From the biological point of view, we have obtained a sound proof that the chosen materials, the selected interface topography, the endothelialization protocols, the implantation procedure, and the actuation in vivo are all compatible with the survival of a reconstituted endothelium. Endothelial cells and tissues are very delicate and would immediately suffer from non-viable conditions. Therefore, the maintenance of tissue integrity after several hours of actuation is a non-trivial technical challenge and undoubtedly provides a proof of viability on which we can leverage for our future developments. Altogether, these results demonstrate that the HyMem-VAD is compatible with device endothelialization based on the in vitro generation of a precast endothelium. Alternative endothelialization mechanisms, including the contribution of circulating endothelial precursors, may play an additional supportive role.

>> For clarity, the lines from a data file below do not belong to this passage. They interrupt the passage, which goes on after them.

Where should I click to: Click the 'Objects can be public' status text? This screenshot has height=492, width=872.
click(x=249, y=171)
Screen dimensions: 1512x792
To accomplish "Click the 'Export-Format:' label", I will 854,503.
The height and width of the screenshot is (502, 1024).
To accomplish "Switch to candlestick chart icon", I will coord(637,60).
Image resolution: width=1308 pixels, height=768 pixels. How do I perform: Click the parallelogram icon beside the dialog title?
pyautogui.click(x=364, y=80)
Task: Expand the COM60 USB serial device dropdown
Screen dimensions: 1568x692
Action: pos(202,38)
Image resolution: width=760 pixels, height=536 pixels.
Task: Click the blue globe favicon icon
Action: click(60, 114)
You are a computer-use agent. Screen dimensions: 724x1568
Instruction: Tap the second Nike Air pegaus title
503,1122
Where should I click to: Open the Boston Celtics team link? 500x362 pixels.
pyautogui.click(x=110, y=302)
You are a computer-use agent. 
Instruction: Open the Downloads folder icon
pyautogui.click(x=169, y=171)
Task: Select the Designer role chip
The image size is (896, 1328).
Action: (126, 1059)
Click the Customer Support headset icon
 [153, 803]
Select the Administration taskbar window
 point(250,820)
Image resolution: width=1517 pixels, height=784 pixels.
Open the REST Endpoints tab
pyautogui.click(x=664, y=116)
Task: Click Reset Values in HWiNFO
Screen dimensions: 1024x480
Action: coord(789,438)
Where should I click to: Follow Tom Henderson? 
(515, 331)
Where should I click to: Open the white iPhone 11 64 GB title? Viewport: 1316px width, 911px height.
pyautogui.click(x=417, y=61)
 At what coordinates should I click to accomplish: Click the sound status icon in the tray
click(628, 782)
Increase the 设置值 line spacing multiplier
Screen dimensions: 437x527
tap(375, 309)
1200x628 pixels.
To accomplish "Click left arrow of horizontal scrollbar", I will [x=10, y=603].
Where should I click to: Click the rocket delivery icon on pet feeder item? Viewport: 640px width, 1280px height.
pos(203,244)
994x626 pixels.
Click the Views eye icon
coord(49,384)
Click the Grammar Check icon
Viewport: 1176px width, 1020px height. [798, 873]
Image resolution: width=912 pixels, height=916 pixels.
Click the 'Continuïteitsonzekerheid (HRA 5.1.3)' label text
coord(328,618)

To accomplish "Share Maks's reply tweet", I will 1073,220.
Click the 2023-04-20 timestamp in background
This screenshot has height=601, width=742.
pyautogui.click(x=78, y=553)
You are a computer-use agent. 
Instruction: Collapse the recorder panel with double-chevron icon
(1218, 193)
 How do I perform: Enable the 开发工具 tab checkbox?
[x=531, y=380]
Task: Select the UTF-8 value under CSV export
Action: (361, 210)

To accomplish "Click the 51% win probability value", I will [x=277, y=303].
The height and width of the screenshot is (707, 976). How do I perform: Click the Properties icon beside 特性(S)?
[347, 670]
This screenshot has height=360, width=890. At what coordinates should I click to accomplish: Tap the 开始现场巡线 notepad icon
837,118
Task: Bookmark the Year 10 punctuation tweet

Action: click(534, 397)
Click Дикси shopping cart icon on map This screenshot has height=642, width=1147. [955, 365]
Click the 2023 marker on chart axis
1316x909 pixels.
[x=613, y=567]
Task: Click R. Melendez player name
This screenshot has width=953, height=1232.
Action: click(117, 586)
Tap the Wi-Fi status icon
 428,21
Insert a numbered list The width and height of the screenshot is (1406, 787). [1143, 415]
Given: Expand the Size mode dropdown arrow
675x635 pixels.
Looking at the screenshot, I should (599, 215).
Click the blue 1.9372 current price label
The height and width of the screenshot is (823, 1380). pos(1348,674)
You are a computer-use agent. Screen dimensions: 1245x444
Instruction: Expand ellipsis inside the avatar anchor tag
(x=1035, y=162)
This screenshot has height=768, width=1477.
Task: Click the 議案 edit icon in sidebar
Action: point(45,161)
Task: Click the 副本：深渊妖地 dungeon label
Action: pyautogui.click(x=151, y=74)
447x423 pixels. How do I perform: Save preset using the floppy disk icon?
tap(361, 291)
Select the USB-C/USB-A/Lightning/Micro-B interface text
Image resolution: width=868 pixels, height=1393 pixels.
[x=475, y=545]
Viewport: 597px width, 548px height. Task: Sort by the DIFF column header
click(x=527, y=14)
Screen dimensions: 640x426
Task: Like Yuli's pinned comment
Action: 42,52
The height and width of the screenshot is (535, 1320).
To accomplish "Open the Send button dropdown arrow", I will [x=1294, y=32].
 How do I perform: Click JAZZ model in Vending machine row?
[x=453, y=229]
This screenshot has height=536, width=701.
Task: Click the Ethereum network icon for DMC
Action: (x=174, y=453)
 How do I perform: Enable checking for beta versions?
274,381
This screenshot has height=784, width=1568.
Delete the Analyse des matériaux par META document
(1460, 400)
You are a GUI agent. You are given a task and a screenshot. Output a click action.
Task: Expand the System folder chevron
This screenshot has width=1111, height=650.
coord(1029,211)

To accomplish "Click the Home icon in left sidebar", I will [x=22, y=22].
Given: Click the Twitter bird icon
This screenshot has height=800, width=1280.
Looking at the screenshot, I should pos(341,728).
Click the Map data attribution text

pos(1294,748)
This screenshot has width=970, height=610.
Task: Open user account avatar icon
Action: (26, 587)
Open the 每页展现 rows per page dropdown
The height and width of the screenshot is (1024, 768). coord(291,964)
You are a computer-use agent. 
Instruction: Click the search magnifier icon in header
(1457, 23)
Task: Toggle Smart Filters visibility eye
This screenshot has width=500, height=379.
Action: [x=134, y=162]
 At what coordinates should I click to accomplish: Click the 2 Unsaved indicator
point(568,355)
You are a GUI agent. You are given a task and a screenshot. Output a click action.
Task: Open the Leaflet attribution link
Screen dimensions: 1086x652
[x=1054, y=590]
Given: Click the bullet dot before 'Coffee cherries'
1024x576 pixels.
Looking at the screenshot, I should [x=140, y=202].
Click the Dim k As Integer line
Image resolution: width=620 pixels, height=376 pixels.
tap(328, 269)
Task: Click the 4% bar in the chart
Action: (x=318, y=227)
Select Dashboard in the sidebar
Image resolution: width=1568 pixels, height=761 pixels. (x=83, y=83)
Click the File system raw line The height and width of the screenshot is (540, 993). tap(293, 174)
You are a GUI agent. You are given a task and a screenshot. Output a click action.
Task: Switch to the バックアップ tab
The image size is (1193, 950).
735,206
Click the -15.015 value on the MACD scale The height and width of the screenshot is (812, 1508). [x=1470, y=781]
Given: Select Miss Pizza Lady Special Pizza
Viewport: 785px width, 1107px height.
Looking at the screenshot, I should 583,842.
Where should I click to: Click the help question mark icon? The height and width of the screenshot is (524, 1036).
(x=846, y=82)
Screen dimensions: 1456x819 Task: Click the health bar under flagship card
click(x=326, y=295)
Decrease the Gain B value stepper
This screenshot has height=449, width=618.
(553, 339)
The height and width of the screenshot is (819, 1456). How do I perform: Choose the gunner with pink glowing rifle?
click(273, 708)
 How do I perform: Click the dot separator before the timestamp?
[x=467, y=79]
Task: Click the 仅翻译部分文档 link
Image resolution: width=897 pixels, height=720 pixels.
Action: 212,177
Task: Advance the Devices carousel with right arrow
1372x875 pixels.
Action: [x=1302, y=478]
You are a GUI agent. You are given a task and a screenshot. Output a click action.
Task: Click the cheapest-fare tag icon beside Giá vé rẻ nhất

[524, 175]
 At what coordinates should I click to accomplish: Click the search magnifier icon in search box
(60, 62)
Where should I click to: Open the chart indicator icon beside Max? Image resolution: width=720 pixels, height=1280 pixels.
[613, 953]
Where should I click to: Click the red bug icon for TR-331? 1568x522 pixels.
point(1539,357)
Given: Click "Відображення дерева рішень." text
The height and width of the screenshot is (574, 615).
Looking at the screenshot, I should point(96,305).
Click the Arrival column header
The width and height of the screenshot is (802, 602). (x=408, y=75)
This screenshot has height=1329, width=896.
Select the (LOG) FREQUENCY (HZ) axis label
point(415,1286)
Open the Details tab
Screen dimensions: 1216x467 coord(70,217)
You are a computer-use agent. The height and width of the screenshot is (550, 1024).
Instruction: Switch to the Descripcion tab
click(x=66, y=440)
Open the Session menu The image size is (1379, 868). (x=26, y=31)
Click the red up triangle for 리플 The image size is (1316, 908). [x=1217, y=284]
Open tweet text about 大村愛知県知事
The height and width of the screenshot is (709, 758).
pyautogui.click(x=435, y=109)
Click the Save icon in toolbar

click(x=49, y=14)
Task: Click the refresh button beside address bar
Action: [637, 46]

The response of the endothelium, and of the entire cardiovascular system, upon exposure to high frequency pulsations for extended periods of time will be addressed by the future development of our novel concept. This investigation shall be pursued by means of advanced in vitro bioreactors, enabling the long-term actuation of the HyMem-VAD, and chronic animal studies. Altogether, these future efforts shall provide a clear evaluation of the proposed trade-off between low WSS and high actuation frequency.

Limitations

The present study has several limitations. All reported results were obtained in acute in vivo tests during which the animals were constantly under full anesthesia. Therefore, our conclusions are restricted to the validation of the clinical procedure for pump endothelialization, assembly, implantation and initial actuation. Further chronic experiments will be necessary to evaluate the survival of the endothelium and its long-term adaptation to the pump function in vivo. In addition, the extended time necessary for the preparation and implantation of the pump system contributed to define, and limit, the duration of the actuation phase. The limited time window during which the experimental animals showed stable physiological parameters defined the duration of the actual experiments. The luminal endothelialization of the HyMem-VAD was restricted to a central portion of the hyperelastic hybrid membrane. This was selected due to the prevailing values of hemodynamic stresses to which cells are exposed during pump actuation. While 5 L/min are considered a relevant level of support for clinical application, extension to 8–10 L/min flow represent a desirable feature for a wider applicability of the heart pump. Correspondingly, our future experiments will investigate the feasibility of device actuation and cell viability under increased level of flow.